▼
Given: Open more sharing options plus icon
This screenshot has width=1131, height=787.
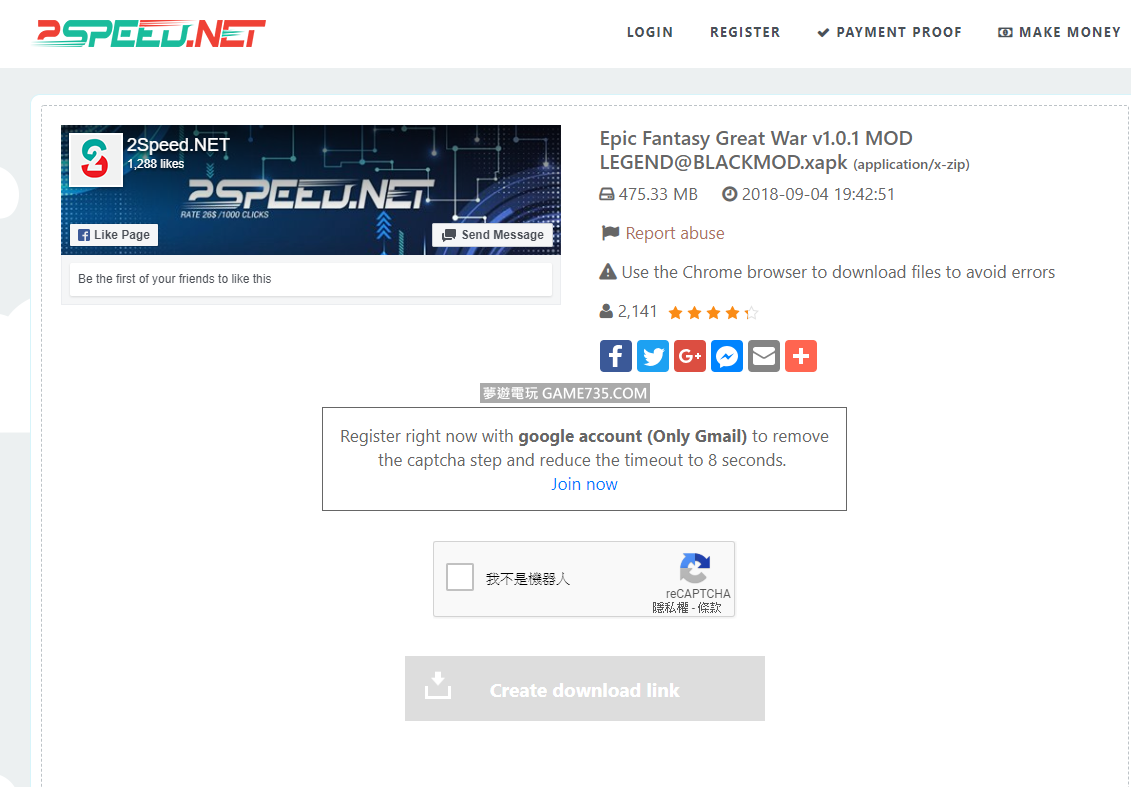Looking at the screenshot, I should point(801,356).
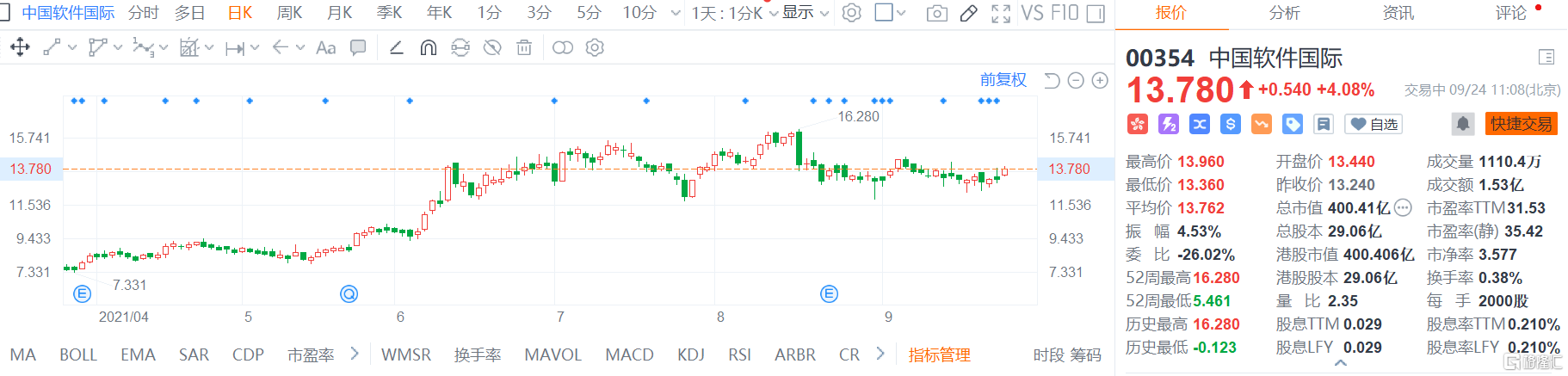This screenshot has width=1568, height=376.
Task: Expand the 显示 display dropdown
Action: click(x=806, y=13)
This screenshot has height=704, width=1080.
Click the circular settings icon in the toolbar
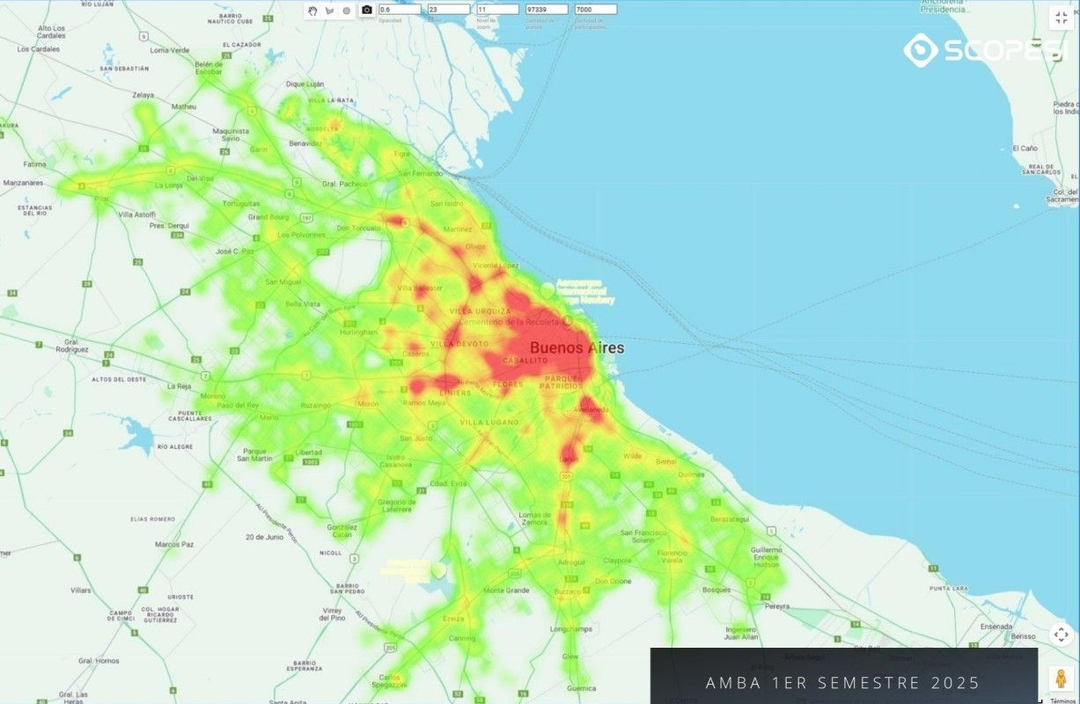pyautogui.click(x=346, y=9)
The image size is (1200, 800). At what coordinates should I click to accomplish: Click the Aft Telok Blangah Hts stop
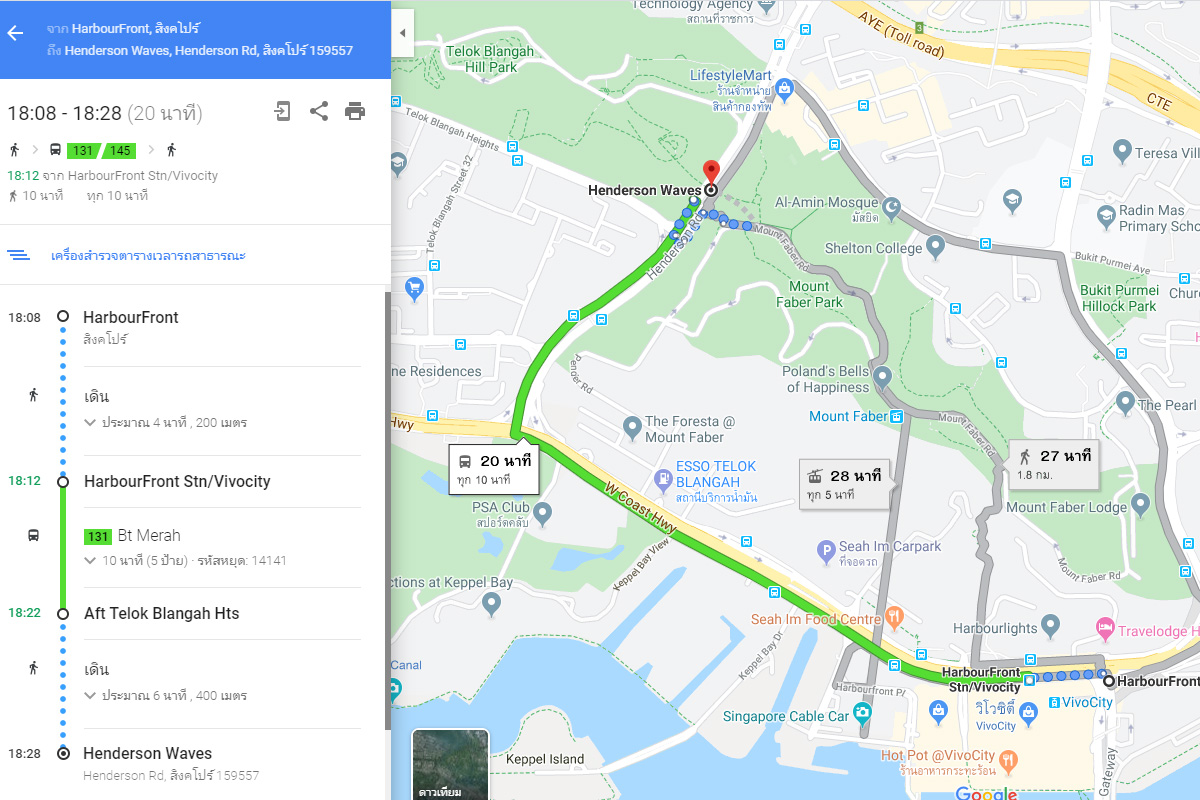tap(162, 613)
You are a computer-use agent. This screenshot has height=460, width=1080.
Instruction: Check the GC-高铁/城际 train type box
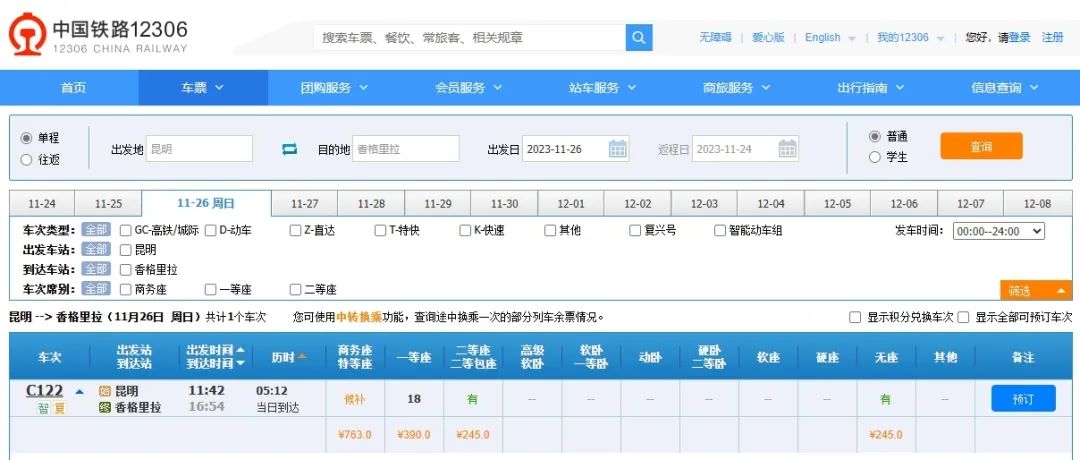(126, 230)
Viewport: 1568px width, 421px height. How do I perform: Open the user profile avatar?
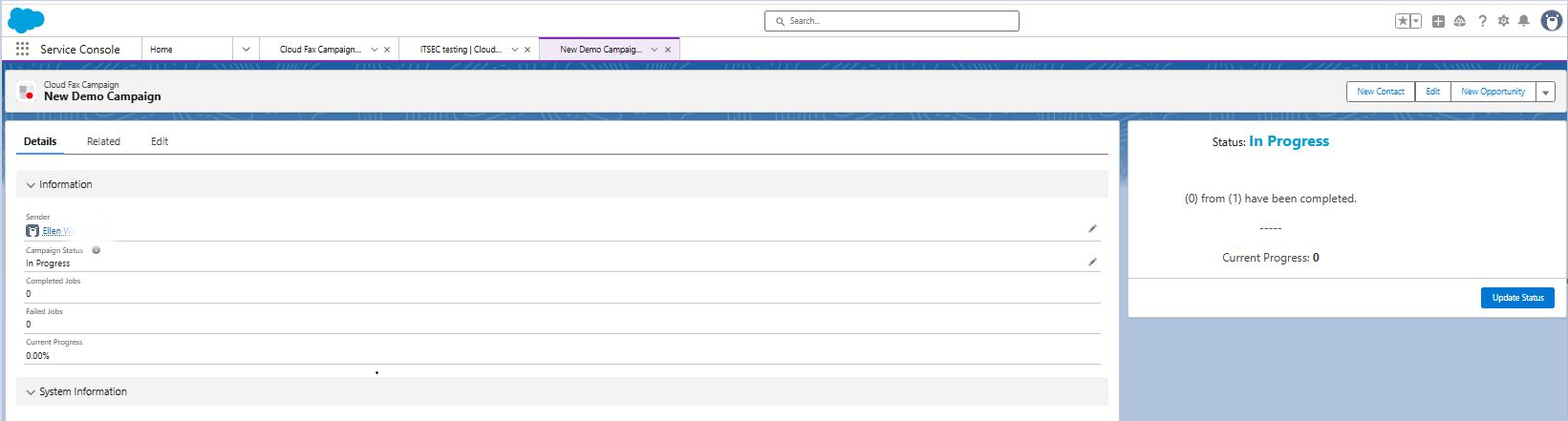point(1551,21)

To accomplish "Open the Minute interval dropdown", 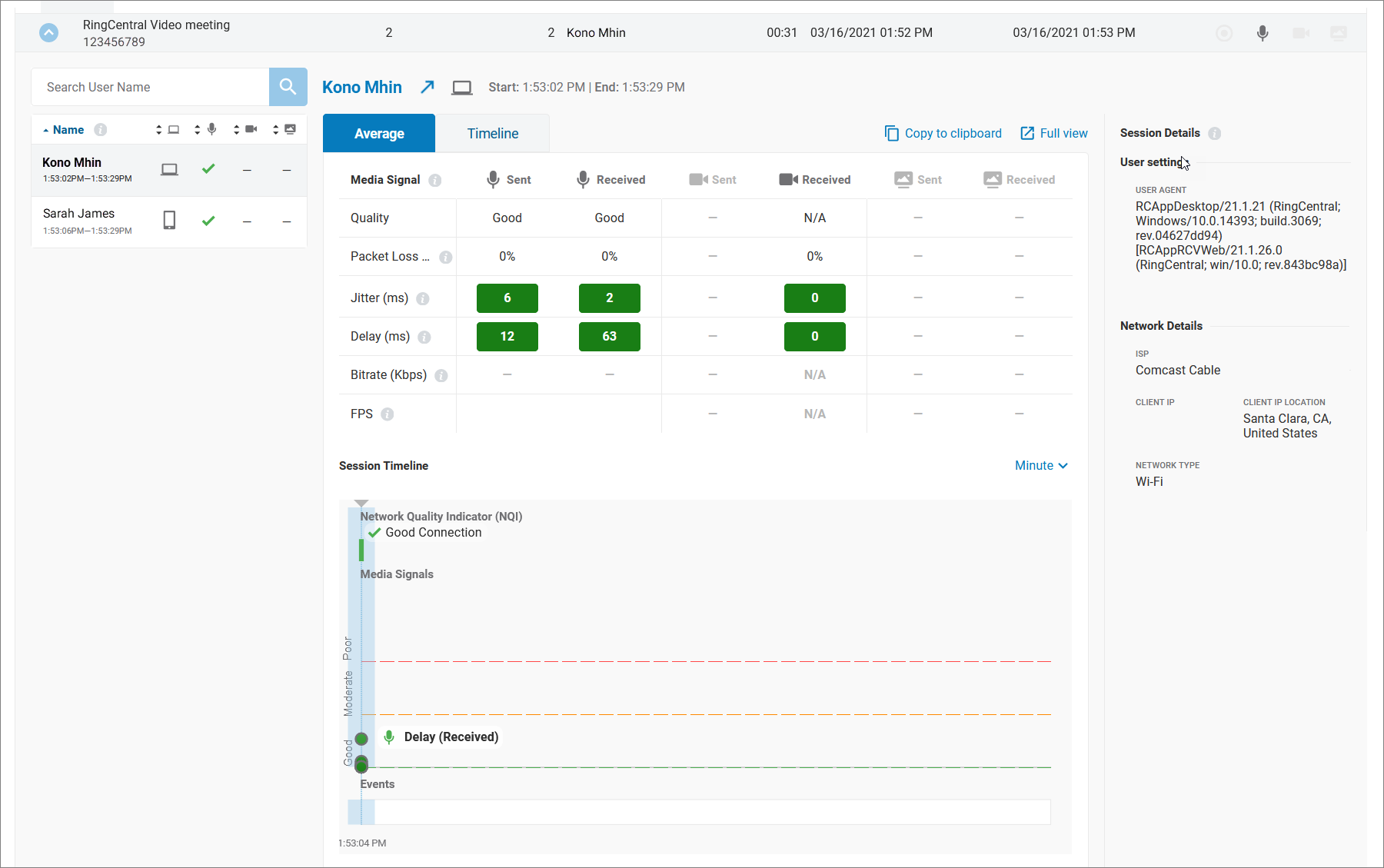I will click(x=1041, y=465).
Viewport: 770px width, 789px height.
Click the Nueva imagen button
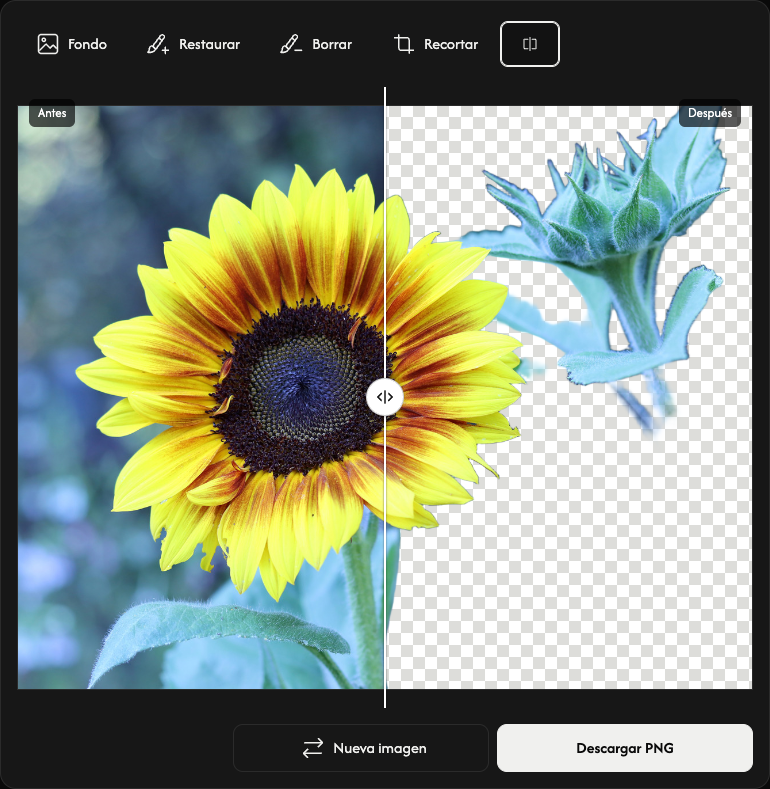[x=361, y=748]

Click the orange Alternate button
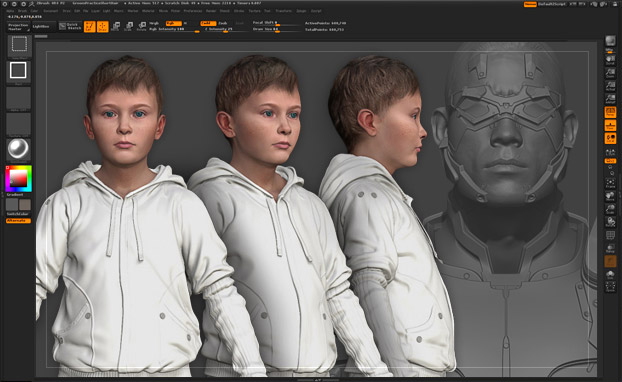point(18,221)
▲
■ Work instructions ■
Can you rewrite the records from the start through the line containing "pyautogui.click(x=346, y=9)", changing "circular" to "round" and leaving everything else as it is, with the pictures left out?

■ Exercise solution ■
Given: Open more sharing options plus icon
This screenshot has width=1131, height=787.
Looking at the screenshot, I should point(801,356).
This screenshot has width=1568, height=376.
Task: Expand the 显示 display dropdown
Action: click(x=806, y=13)
This screenshot has height=704, width=1080.
Click the round settings icon in the toolbar
pyautogui.click(x=346, y=9)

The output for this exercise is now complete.